One of our customers whom we had previously supported with the debug of poor signal-to-noise ratio performance on their 12-bit ADC cards approached ProDigiSys for support with a new software defined radio (SDR) set. No off-the-shelf system cards could be used as size, weight and power (SWaP) needed to be reduced to the lowest levels.
The system in question would have eight input ADC cards to capture I & Q baseband signals.

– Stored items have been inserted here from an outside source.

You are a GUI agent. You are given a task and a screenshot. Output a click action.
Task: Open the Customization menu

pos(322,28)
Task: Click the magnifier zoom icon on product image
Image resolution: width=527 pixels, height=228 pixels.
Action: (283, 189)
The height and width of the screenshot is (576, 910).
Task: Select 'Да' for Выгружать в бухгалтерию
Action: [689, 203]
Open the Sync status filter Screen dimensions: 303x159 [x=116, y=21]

The ADC cards would be built from scratch, as Analog Devices’ new gigahertz speed ADCs were just coming off the line, so no standard 3U or 6U Eurocard form factor product existed in the market.
Furthermore, our customer decided to define a form factor, BFX. 3U and 6U VME/VPX card sizes were deemed too large, so we set about designing a square 4″ x 4″ card that would leverage the newest PCIe gen 2 technology for communicating the vast amount of ADC data at 5 Gb/s to data consumption cards. At the time, these data consumption cards used the Virtex-5 SX 95T. If successful, Virtex-5 SX240 T devices would be used later since these two members of the Xilinx Vitex-5 SX family shared a similar package/footprint, if new data algorithms were made available. The custom backplane ended up with 21 slots.

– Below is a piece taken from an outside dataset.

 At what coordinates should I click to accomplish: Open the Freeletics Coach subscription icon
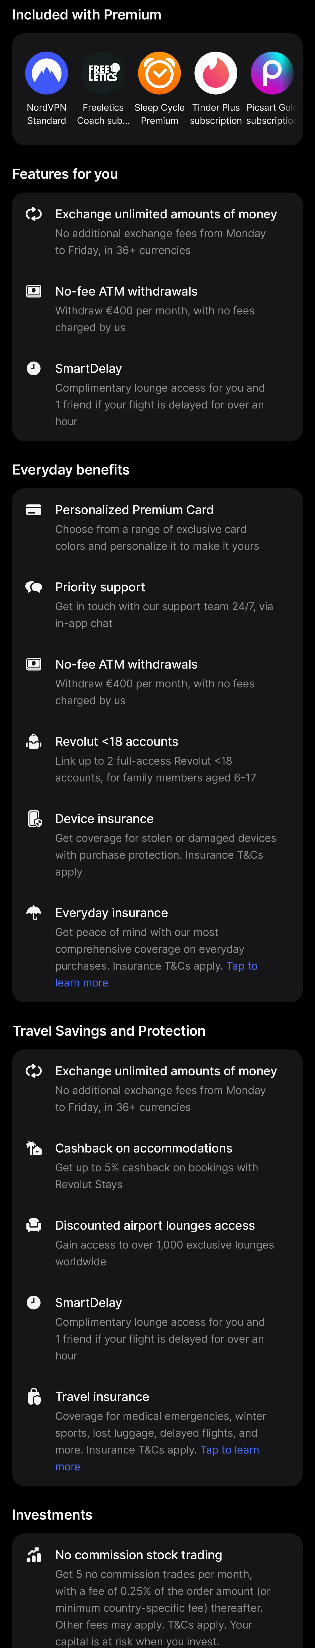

PDS’ dedication, attention to detail, prior Xilinx experience and cross-disciplinary management skills contributed to success in creating the new 21 slot multi-channel SDR system in 9-months.
In addition to ADC channel cards and data engine cards, a PCIe switch card (using the largest PLX switch available at the time) system clock card with a custom PLL frequency was used. The data engine cards supported dual fiber-optic SFP ports. PDS was charged with the system design, passive backplane and the design of each unique card. We designed the schematics and the PCB packing including the layer stack up and engineering specifications for critical nets including ADC sample clock jitter. We also wrote the HDL demonstration code for all major interfaces, including source synchronous interfaces for the high-speed ADC channels.
Many first-time successes were experienced with this major design project. PCIe channels worked as designed, fiber-optic channels worked as designed, ADC interfacing worked as designed and system clocking performance met stringent system specifications. The completed system was delivered for algorithm implementation.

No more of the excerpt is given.